Question

How do you simplify \[\sin \left( {{\cos }^{-1}}\left( -\dfrac{1}{4} \right) \right)\]?

Answer 1

Hint: This type of question is based on the concept of trigonometry. We should first substitute \[\alpha ={{\cos }^{-1}}\left( -\dfrac{1}{4} \right)\]. Now we have to simplify \[\sin \left( \alpha \right)\]. Take cos on both the sides of \[\alpha ={{\cos }^{-1}}\left( -\dfrac{1}{4} \right)\] and use the inverse trigonometric identity \[\cos \left( {{\cos }^{-1}}\theta \right)=\theta \] to find the value of \[\cos \left( \alpha \right)\]. Now, using the trigonometric identity \[{{\sin }^{2}}\theta +{{\cos }^{2}}\theta =1\] find the value of \[\sin \left( \alpha \right)\] which is \[\sin \left( {{\cos }^{-1}}\left( -\dfrac{1}{4} \right) \right)\]. Thus, we get the required answer.

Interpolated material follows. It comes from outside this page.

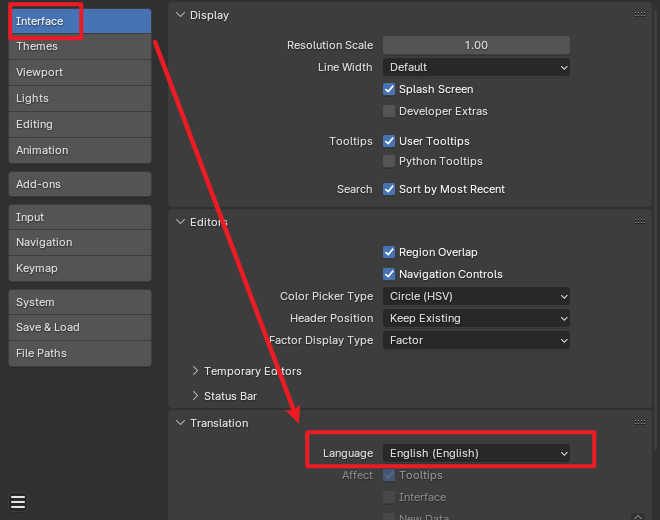
Task: Enable the Developer Extras checkbox
Action: click(x=390, y=111)
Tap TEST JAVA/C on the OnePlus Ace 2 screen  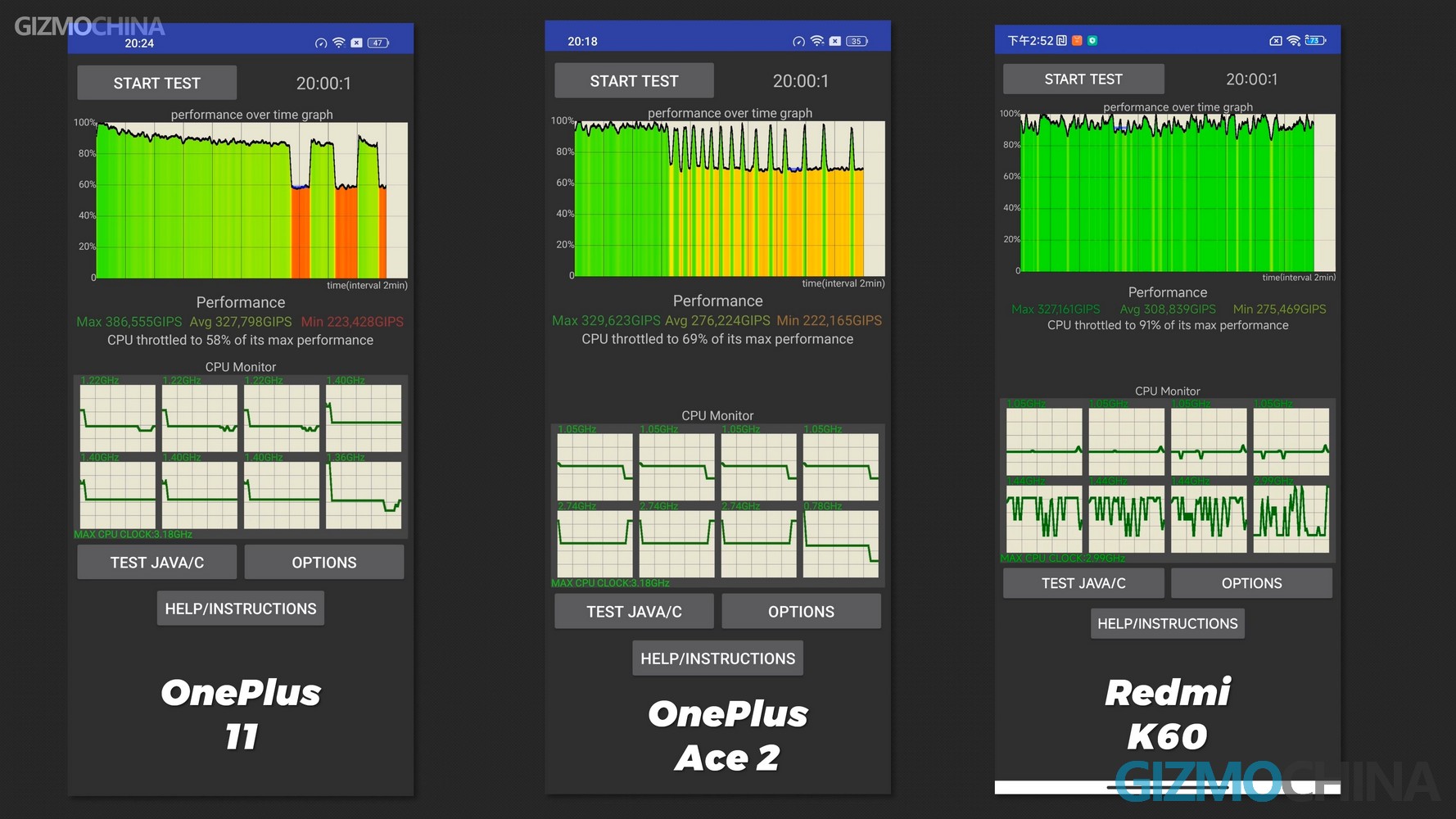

Complete step-by-step solution:
According to the question, we are asked to simplify \[\sin \left( {{\cos }^{-1}}\left( -\dfrac{1}{4} \right) \right)\].
We have been given the function is \[\sin \left( {{\cos }^{-1}}\left( -\dfrac{1}{4} \right) \right)\]. ---------(1)
First, let us assume \[\alpha ={{\cos }^{-1}}\left( -\dfrac{1}{4} \right)\].
Therefore, the function to be simplified is \[\sin \alpha \].
Now take cos on both the sides of the above expression.
We get \[\cos \alpha =\cos \left( {{\cos }^{-1}}\left( -\dfrac{1}{4} \right) \right)\].
Using the inverse trigonometric identity, that is, \[\cos \left( {{\cos }^{-1}}\theta \right)=\theta \], we get
\[\cos \alpha =-\dfrac{1}{4}\]
We have now found the value of \[\cos \alpha \].
 We have to find the value of \[\sin \alpha \].
Let us use the trigonometric identity \[{{\sin }^{2}}\theta +{{\cos }^{2}}\theta =1\] to find \[\sin \alpha \].
Therefore, \[{{\sin }^{2}}\alpha +{{\cos }^{2}}\alpha =1\].
Substituting the value of \[\cos \alpha \], we get
\[\Rightarrow {{\sin }^{2}}\alpha +{{\left( -\dfrac{1}{4} \right)}^{2}}=1\]
We know that \[{{\left( \dfrac{a}{b} \right)}^{2}}=\dfrac{{{a}^{2}}}{{{b}^{2}}}\]. Using this property in the above expression, we get
\[\Rightarrow {{\sin }^{2}}\alpha +\dfrac{{{1}^{2}}}{{{4}^{2}}}=1\]
On further simplification, we get
\[\Rightarrow {{\sin }^{2}}\alpha +\dfrac{1}{16}=1\]
Let us now subtract \[\dfrac{1}{16}\] from both the sides of the equation.
\[\Rightarrow {{\sin }^{2}}\alpha +\dfrac{1}{16}-\dfrac{1}{16}=1-\dfrac{1}{16}\]
\[\Rightarrow {{\sin }^{2}}\alpha =1-\dfrac{1}{16}\]
Take LCM in the right-hand side of the equation.
\[\Rightarrow {{\sin }^{2}}\alpha =\dfrac{16-1}{16}\]
\[\Rightarrow {{\sin }^{2}}\alpha =\dfrac{15}{16}\]
Taking square root on both the sides of the equation, we get
\[\sqrt{{{\sin }^{2}}\alpha }=\sqrt{\dfrac{15}{16}}\]
Let us use the property \[\sqrt{\dfrac{a}{b}}=\dfrac{\sqrt{a}}{\sqrt{b}}\] in the above expression. We get
\[\sqrt{{{\sin }^{2}}\alpha }=\dfrac{\sqrt{15}}{\sqrt{16}}\]
On further simplification, we get
\[\sqrt{{{\sin }^{2}}\alpha }=\dfrac{\sqrt{15}}{\sqrt{{{4}^{2}}}}\]
We know that \[\sqrt{{{x}^{2}}}=\pm x\]. We get
\[\Rightarrow \sin \alpha =\pm \dfrac{\sqrt{15}}{4}\]
But we have assumed \[\alpha ={{\cos }^{-1}}\left( -\dfrac{1}{4} \right)\].
Therefore, \[\sin \left( {{\cos }^{-1}}\left( -\dfrac{1}{4} \right) \right)=\pm \dfrac{\sqrt{15}}{4}\].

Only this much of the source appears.